As the audition of witnesses began, a young political leader was taken into pretrial detention. His alleged crime: making government-owned property available and affordable to a certain section of the population, 90 percent of whom previously lived in rented apartments. His real crime: performing a seemingly small act that had the potential to make a huge difference for families who lived with the effects of generational poverty.
In today’s reading, we see Jesus performing a small act with huge consequences as he and his disciples move through Jericho. By now Jesus’ reputation has grown, and he is highly sought-after. In this scene, he is surrounded by a huge crowd. In the midst of the cacophony, a desperate Bartimaeus cries out. He is blind; and, in that time and culture, he has no way of supporting himself or his family. He desperately wants his situation to change. Yet when he cries out for help, there is a popular attempt to intimidate him and leave him in his present condition. Fortunately for Bartimaeus, Jesus hears and pays attention. Jesus invites him to draw nearer and asks about his need. With a trusting heart, Bartimaeus shares his deepest concern—and he is set free from his blindness. Jesus gives him new life.
There is a clear connection between faith and deliverance. There is also a clear indication of the importance of individual or institutional channels of God’s grace. What if the invitation in this story—to individual Christians and the institutions they represent—is to go beyond introducing and inviting people to faith in a sanitized Jesus? What if we are invited to be visible, attentive, and genuine channels of God’s grace to the dispossessed? What if we are to meet them in their situations and journey with them to new spiritual depth and long-lasting freedom from the physical dispossession that oftentimes underlies a multitude of ills? What if?
How are you, or the institution you represent, making a difference in the life of the dispossessed?
Sometimes we can look back and see why challenging things happened to us, but this is not always the case. Job never fully understood his story but finally submitted his life to God in humility. In Job’s case, God restored with abundance. The psalmist also rejoices that although the righteous may suffer, God brings ultimate restoration. The reading from Hebrews continues celebrating Christ’s role as the compassionate high priest. Unlike human high priests, who serve only for a time, Christ remains our priest forever. A man without sight in Jericho knows of Jesus’ compassion and cries out for it, despite attempts to silence him. He asks Jesus for mercy, physical healing in his case, and Jesus grants his request because the man has displayed great faith.
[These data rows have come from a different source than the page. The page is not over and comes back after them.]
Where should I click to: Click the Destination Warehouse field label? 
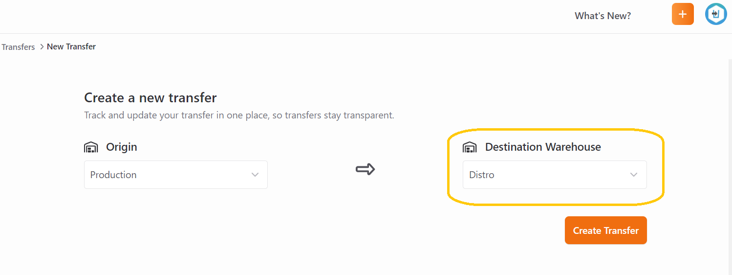543,147
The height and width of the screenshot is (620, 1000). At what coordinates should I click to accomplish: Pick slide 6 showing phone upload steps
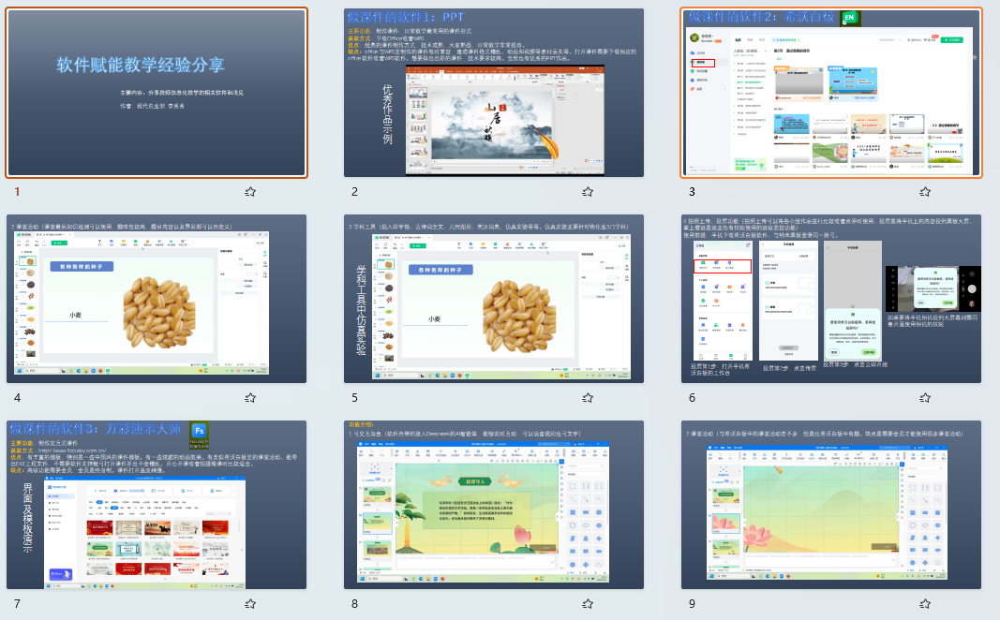831,299
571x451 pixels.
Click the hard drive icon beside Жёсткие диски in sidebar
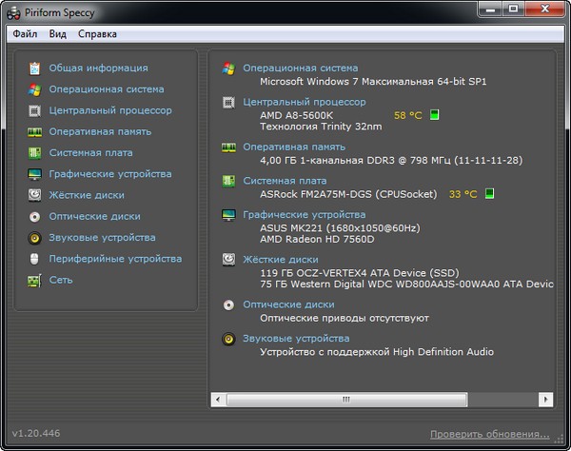pyautogui.click(x=35, y=195)
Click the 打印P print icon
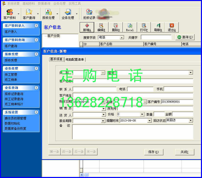The image size is (202, 178). [x=144, y=27]
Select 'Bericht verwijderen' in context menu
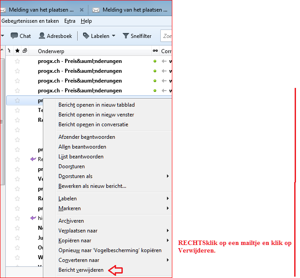Image resolution: width=300 pixels, height=278 pixels. point(81,270)
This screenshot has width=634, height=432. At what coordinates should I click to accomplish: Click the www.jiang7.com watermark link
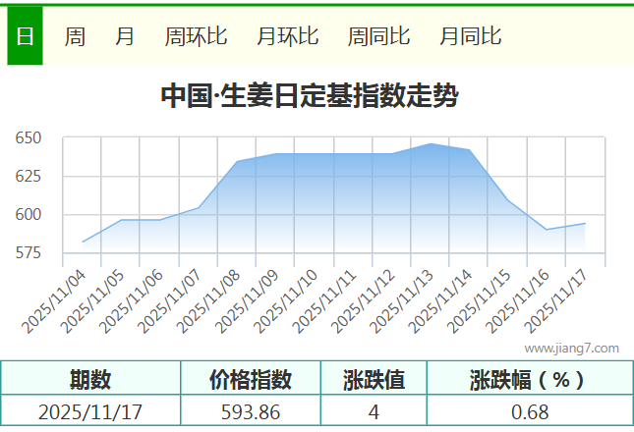point(571,348)
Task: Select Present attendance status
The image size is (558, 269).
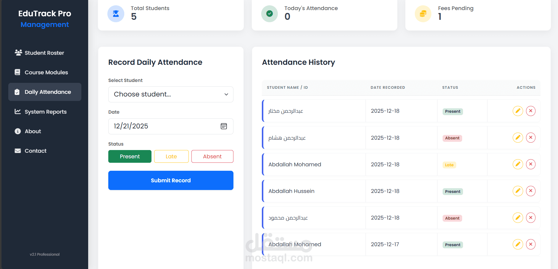Action: pyautogui.click(x=130, y=157)
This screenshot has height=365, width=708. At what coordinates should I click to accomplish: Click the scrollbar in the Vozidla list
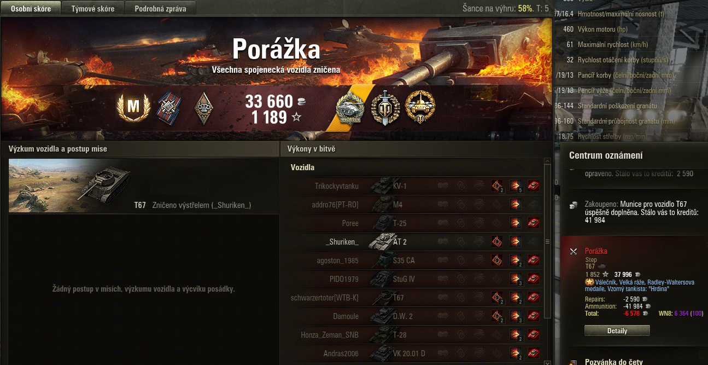tap(547, 241)
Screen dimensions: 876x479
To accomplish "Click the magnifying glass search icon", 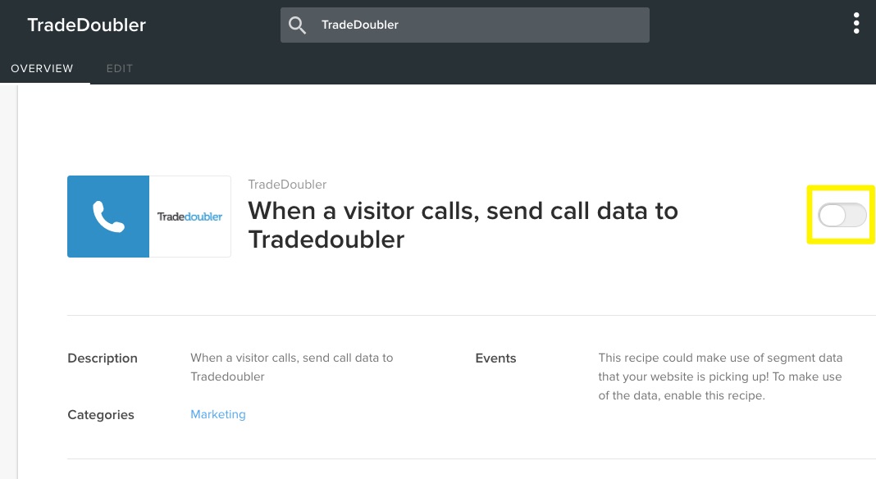I will [x=297, y=25].
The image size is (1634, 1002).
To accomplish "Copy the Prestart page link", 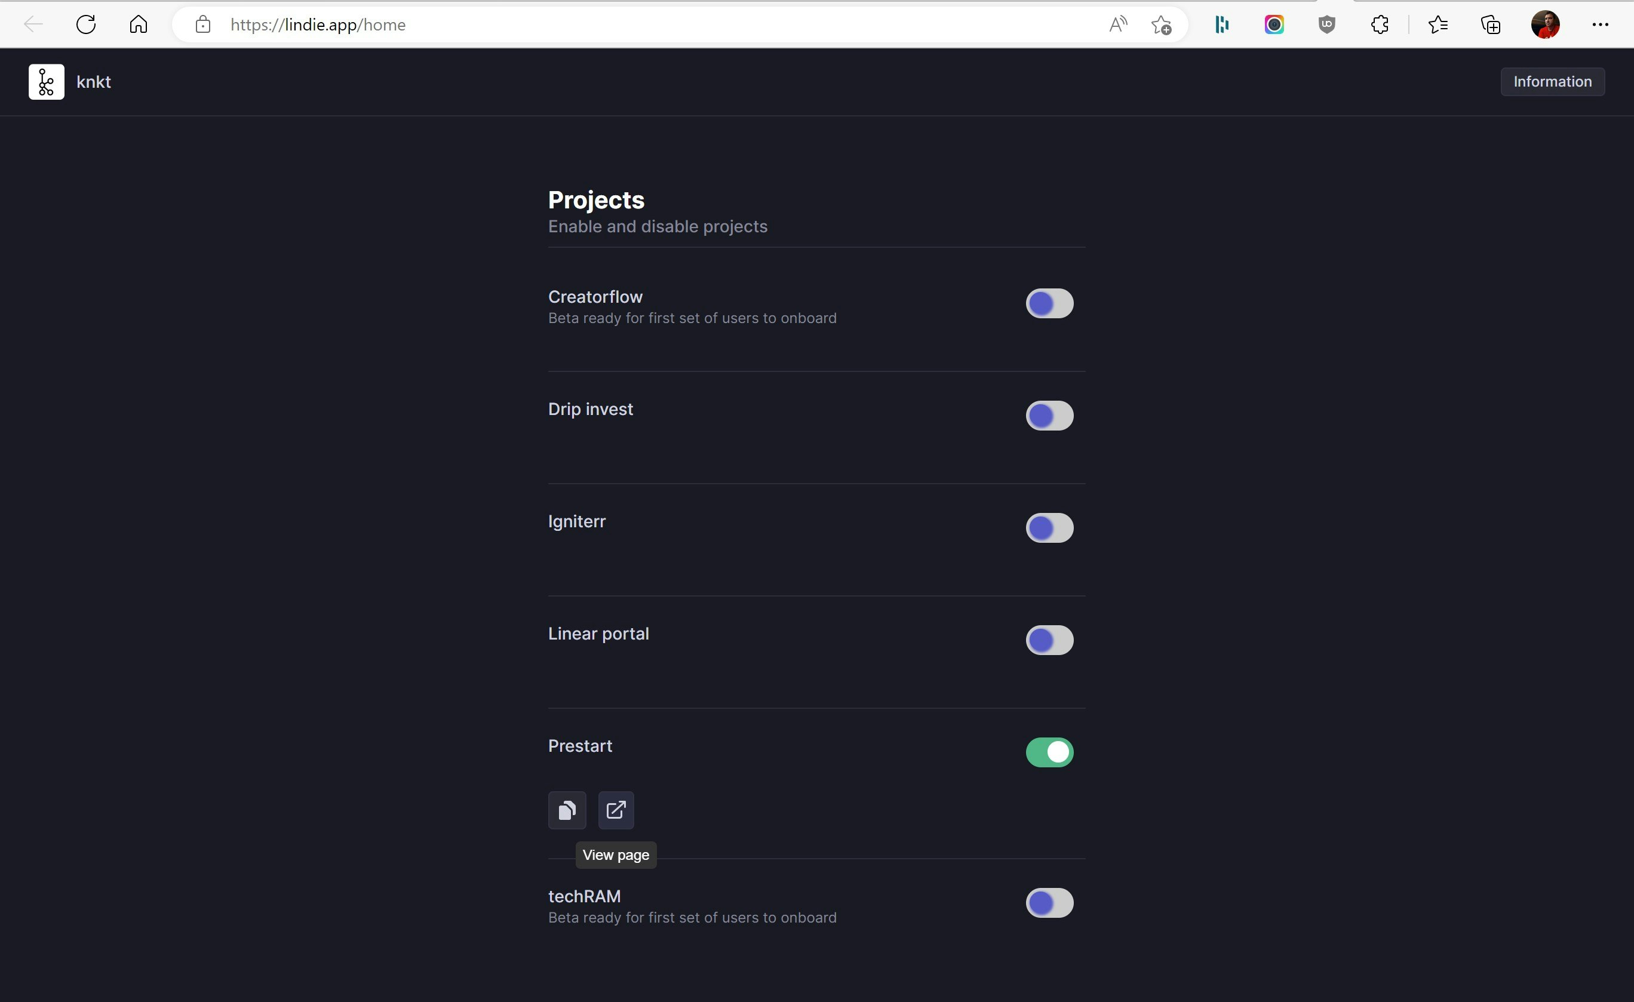I will 567,810.
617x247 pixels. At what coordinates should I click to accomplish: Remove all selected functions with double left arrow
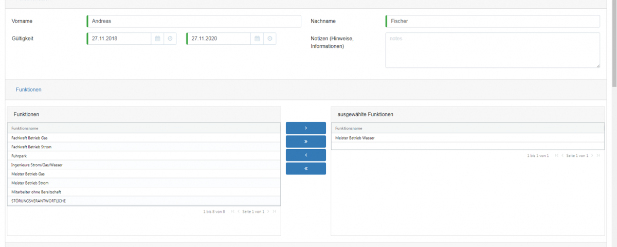[x=306, y=169]
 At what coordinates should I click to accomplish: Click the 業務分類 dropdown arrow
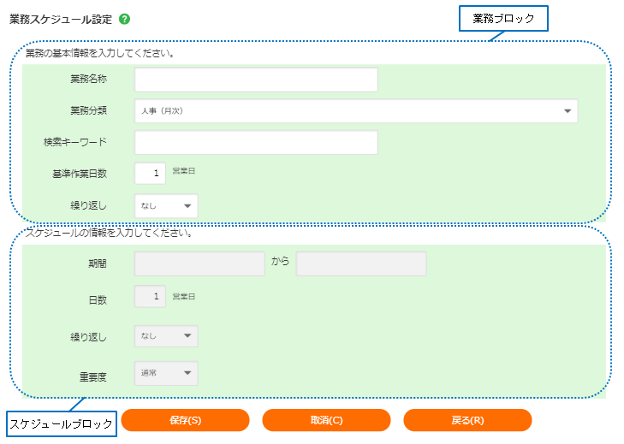pyautogui.click(x=568, y=111)
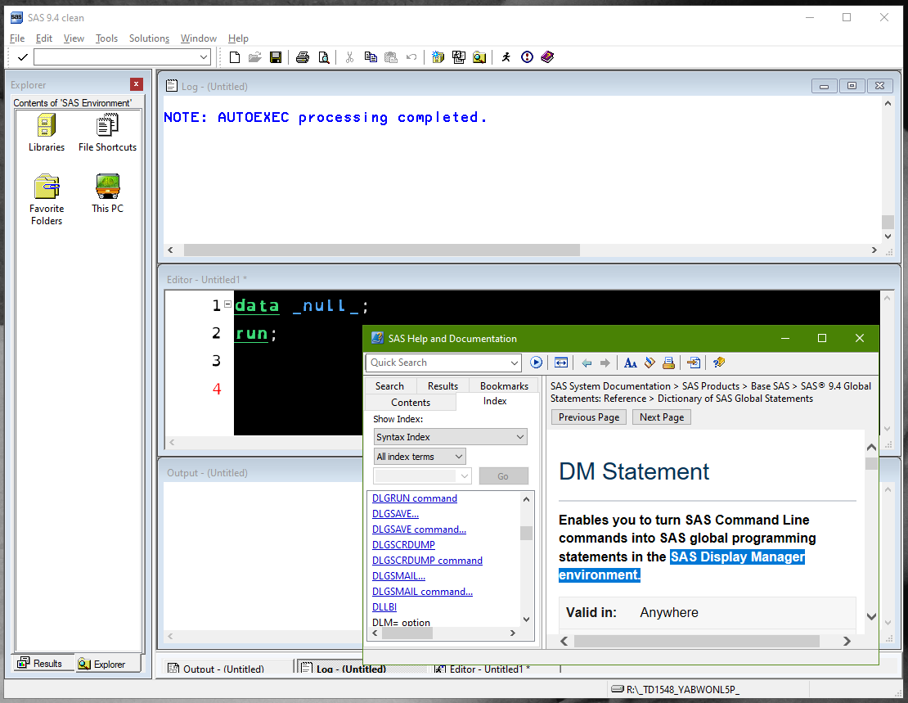Open the All index terms dropdown
The width and height of the screenshot is (908, 703).
pyautogui.click(x=420, y=456)
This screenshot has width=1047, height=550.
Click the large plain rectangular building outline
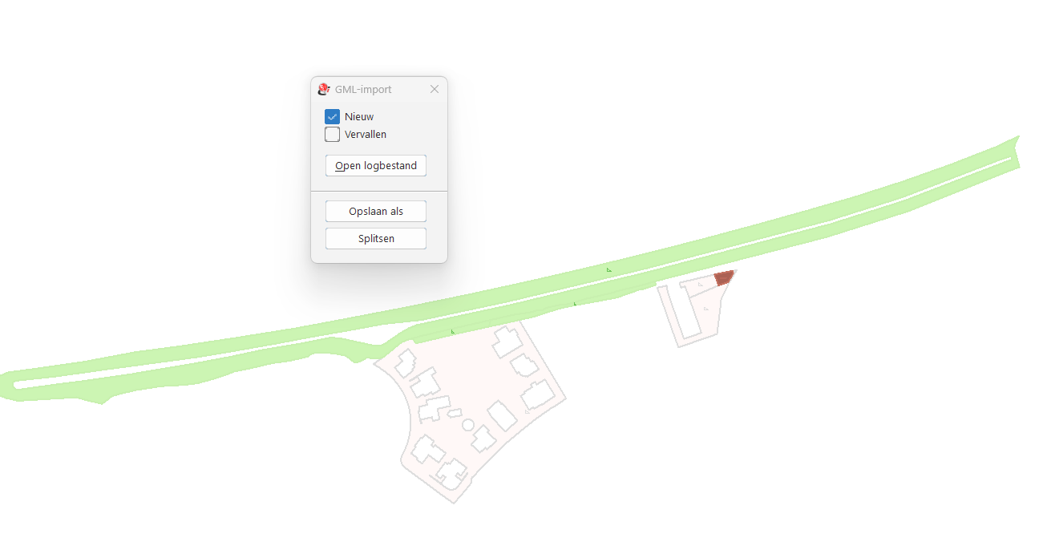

Read Job 42:1-6, 10-17. What are your happy and unhappy endings? How do you acknowledge both?
Read Psalm 34:1-8, 19-22. How does God deliver you from your fears? Recall a recent experience of this.
Read Hebrews 7:23-28. What distinction do you draw between sacrifice and offering?
Read Mark 10:46-52. How do you respond to Jesus’ question, “What do you want me to do for you?”
Respond by posting a prayer.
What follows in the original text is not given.